Viewpoint: More states may join fuel CO2 program

  • Market: Biofuels, Emissions, Oil products
  • 28/12/20

New York and other northeast states have not closed the door on joining a regional cap-and-trade program designed to reduce CO2 emissions from the use of on-road fuels, a prospect that could greatly expand the proposed carbon market.

For some, a decision may just be a question of timing.

Last week, four jurisdictions — Connecticut, Massachusetts, Rhode Island and the District of Columbia — announced plans to lauch the Transportation and Climate Initiative Program (TCI-P) in 2022. The first year will serve as an emissions reporting period, with compliance to begin in 2023.

Another eight states balked, at least initially.

New York regulators say their decision will wait on the work of the state's Climate Action Council, which is developing a plan for meeting aggressive GHG-reduction targets put into law last year.

"While the Transportation and Climate Initiative-Program is one potential tool for helping us achieve our goals, to make a commitment of this nature before the council's work is complete would be premature. We believe this is the quickest path forward and we will continue to evaluate this program as the council completes its work," the state Department of Environmental Conservation said.

TCI-P already has support from some members of the Climate Action Council, but a final decision on New York's participation is months off. An advisory panel helping the council with transportation sector policies is scheduled to deliver its recommendations by March, while the council's overall draft plan is due by the start of 2022. At least some members of the council have voiced support for joining the new carbon market.

The addition of New York to the program would more than double the size of the market as currently envisioned with just the four founding members, which are planning to start the program with a CO2 budget of 42.1mn metric tonnnes in 2023. Emissions from the use of gasoline and diesel fuel in New York totaled about 60.5mn t in 2016, according to the state's most recent GHG inventory.
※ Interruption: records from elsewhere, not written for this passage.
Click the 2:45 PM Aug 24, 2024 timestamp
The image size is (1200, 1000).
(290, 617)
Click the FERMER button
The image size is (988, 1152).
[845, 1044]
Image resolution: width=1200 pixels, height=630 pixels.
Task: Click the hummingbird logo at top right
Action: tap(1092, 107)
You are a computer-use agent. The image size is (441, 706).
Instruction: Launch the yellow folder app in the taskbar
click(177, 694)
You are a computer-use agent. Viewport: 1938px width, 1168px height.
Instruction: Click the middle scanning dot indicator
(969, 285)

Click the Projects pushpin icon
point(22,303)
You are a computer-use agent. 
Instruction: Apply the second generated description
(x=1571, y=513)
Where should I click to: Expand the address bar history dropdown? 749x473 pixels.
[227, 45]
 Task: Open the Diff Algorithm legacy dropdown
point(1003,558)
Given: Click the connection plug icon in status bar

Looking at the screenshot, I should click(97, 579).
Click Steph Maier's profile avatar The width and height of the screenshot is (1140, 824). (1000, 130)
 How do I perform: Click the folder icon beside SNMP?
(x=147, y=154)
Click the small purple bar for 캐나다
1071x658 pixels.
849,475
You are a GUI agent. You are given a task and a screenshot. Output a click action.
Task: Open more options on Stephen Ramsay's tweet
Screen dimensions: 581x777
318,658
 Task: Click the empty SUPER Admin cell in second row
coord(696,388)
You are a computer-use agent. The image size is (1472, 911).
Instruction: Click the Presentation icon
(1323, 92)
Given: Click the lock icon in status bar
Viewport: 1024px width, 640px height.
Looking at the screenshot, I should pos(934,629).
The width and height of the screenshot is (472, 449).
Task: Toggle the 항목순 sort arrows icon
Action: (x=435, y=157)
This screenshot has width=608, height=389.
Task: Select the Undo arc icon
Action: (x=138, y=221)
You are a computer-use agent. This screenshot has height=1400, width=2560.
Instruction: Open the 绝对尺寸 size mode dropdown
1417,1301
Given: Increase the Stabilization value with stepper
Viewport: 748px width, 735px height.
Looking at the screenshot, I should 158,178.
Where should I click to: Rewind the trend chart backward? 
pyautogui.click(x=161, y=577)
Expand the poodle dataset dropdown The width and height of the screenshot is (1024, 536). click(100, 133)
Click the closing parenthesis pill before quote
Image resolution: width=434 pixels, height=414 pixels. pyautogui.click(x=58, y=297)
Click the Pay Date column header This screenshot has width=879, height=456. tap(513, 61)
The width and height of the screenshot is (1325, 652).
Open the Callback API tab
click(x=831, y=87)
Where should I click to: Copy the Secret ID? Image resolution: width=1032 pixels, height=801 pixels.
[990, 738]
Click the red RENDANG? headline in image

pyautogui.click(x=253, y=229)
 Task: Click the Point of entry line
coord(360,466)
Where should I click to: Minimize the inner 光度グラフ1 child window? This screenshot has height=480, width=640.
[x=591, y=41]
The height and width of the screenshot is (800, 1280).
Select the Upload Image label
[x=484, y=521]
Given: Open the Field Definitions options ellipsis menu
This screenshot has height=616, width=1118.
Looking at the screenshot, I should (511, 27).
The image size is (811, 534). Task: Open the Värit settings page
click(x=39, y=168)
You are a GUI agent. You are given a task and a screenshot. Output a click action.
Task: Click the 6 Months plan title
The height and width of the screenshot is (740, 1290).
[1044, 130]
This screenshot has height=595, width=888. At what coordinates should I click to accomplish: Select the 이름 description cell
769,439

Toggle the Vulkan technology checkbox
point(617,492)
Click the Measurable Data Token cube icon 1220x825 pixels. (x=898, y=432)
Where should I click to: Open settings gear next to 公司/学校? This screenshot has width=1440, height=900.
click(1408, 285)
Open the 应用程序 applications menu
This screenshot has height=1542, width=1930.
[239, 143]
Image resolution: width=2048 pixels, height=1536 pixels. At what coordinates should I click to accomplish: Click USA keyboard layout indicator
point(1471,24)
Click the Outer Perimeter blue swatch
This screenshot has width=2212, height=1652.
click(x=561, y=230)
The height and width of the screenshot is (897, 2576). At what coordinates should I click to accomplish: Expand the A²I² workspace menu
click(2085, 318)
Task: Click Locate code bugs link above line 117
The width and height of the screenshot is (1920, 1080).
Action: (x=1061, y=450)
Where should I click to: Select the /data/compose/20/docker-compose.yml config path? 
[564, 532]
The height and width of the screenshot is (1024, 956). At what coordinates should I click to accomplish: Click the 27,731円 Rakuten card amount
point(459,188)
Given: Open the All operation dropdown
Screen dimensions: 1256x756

That would put the TCI-P market roughly on par with the Regional Greenhouse Gas Initiative (RGGI), a cap-and-trade program for power plants in the US northeast. Next year, RGGI will have a CO2 budget of about 119.8mn short tons (108.7mn t.)

The size of the market will grow even more if other states in the broader Transportation and Climate Initiative (TCI) decide to join. The forum for developing regional transportation policies includes 12 states and the District of Columbia. All but New Hampshire have agreed to continue to work with the founding TCI-P members as they flesh out the details of the new program.

If all current TCI members joined the program, the resulting market would cover about 260mn t of CO2 emissions in 2023, according to program modeling data. That would nearly rival the size of California's cap-and-trade program in terms of covered emissions. California's cap in 2023 will be 294mn t.

The offices of New Jersey governor Phil Murphy (D) and Pennsylvania governor Tom Wolf (D) each said their administrations will continue to evaluate the program and its potential role in each state's climate strategy. Together, those states would add about 90mn t to the size of the market.

The Maryland Department of Environment also said it will track the program development, "while continuing our immediate focus on responding to the Covd-19 emergency." The state's gasoline and diesel emissions totaled 28.5mn t in 2017.

Virginia governor Ralph Northam's office did not respond to a request for comment.